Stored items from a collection

--

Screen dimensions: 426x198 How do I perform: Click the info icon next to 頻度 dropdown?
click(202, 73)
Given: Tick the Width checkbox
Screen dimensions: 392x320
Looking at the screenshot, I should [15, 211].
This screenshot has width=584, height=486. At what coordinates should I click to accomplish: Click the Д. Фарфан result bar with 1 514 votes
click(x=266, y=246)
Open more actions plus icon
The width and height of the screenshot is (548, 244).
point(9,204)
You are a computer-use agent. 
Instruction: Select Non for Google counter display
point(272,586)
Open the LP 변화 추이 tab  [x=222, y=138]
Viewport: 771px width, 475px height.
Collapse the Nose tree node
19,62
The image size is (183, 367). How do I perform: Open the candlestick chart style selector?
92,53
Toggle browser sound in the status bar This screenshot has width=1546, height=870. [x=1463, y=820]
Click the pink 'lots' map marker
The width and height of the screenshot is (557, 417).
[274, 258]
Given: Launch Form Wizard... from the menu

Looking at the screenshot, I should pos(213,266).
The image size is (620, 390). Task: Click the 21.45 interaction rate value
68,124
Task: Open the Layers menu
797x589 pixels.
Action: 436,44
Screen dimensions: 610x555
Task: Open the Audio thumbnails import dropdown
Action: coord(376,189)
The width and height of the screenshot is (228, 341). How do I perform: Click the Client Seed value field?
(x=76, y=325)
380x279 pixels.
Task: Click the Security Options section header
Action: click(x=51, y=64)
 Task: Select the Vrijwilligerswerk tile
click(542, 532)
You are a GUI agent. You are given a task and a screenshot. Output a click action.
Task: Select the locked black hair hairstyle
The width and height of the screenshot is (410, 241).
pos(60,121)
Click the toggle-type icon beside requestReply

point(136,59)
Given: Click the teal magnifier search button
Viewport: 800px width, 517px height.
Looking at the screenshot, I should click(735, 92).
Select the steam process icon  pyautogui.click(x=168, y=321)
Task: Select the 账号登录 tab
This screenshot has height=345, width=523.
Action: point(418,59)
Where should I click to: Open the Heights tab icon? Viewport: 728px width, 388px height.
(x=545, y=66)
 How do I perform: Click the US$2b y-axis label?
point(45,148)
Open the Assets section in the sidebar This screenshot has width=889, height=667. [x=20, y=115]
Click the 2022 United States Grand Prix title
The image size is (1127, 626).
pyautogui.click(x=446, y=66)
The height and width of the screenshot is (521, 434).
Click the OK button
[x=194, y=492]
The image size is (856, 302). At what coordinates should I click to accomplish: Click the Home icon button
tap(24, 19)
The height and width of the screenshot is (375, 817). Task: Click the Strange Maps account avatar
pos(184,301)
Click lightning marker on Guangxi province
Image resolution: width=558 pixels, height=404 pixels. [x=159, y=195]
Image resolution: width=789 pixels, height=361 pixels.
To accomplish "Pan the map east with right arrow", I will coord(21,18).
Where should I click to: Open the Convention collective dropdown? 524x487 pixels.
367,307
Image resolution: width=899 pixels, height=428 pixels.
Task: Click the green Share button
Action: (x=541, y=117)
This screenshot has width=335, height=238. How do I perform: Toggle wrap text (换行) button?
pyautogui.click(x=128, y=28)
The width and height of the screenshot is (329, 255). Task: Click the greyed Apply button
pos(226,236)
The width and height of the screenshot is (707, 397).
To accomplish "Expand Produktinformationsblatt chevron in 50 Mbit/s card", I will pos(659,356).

--

* TASK DESCRIPTION: Once you find the line with "Given: Tick the Width checkbox" in the entries above, output it and each line after it up to and including the line with "Click the 2022 United States Grand Prix title", and nothing else.

* ANSWER TO THE PROBLEM:
Given: Tick the Width checkbox
Screen dimensions: 392x320
Looking at the screenshot, I should [15, 211].
This screenshot has width=584, height=486. At what coordinates should I click to accomplish: Click the Д. Фарфан result bar with 1 514 votes
click(x=266, y=246)
Open more actions plus icon
The width and height of the screenshot is (548, 244).
point(9,204)
You are a computer-use agent. 
Instruction: Select Non for Google counter display
point(272,586)
Open the LP 변화 추이 tab  [x=222, y=138]
Viewport: 771px width, 475px height.
Collapse the Nose tree node
19,62
The image size is (183, 367). How do I perform: Open the candlestick chart style selector?
92,53
Toggle browser sound in the status bar This screenshot has width=1546, height=870. [x=1463, y=820]
Click the pink 'lots' map marker
The width and height of the screenshot is (557, 417).
[274, 258]
Given: Launch Form Wizard... from the menu

Looking at the screenshot, I should pos(213,266).
The image size is (620, 390). Task: Click the 21.45 interaction rate value
68,124
Task: Open the Layers menu
797x589 pixels.
Action: 436,44
Screen dimensions: 610x555
Task: Open the Audio thumbnails import dropdown
Action: coord(376,189)
The width and height of the screenshot is (228, 341). How do I perform: Click the Client Seed value field?
(x=76, y=325)
380x279 pixels.
Task: Click the Security Options section header
Action: click(x=51, y=64)
 Task: Select the Vrijwilligerswerk tile
click(542, 532)
You are a GUI agent. You are given a task and a screenshot. Output a click action.
Task: Select the locked black hair hairstyle
The width and height of the screenshot is (410, 241).
pos(60,121)
Click the toggle-type icon beside requestReply

point(136,59)
Given: Click the teal magnifier search button
Viewport: 800px width, 517px height.
Looking at the screenshot, I should click(735, 92).
Select the steam process icon  pyautogui.click(x=168, y=321)
Task: Select the 账号登录 tab
This screenshot has height=345, width=523.
Action: point(418,59)
Where should I click to: Open the Heights tab icon? Viewport: 728px width, 388px height.
(x=545, y=66)
 How do I perform: Click the US$2b y-axis label?
point(45,148)
Open the Assets section in the sidebar This screenshot has width=889, height=667. [x=20, y=115]
Click the 2022 United States Grand Prix title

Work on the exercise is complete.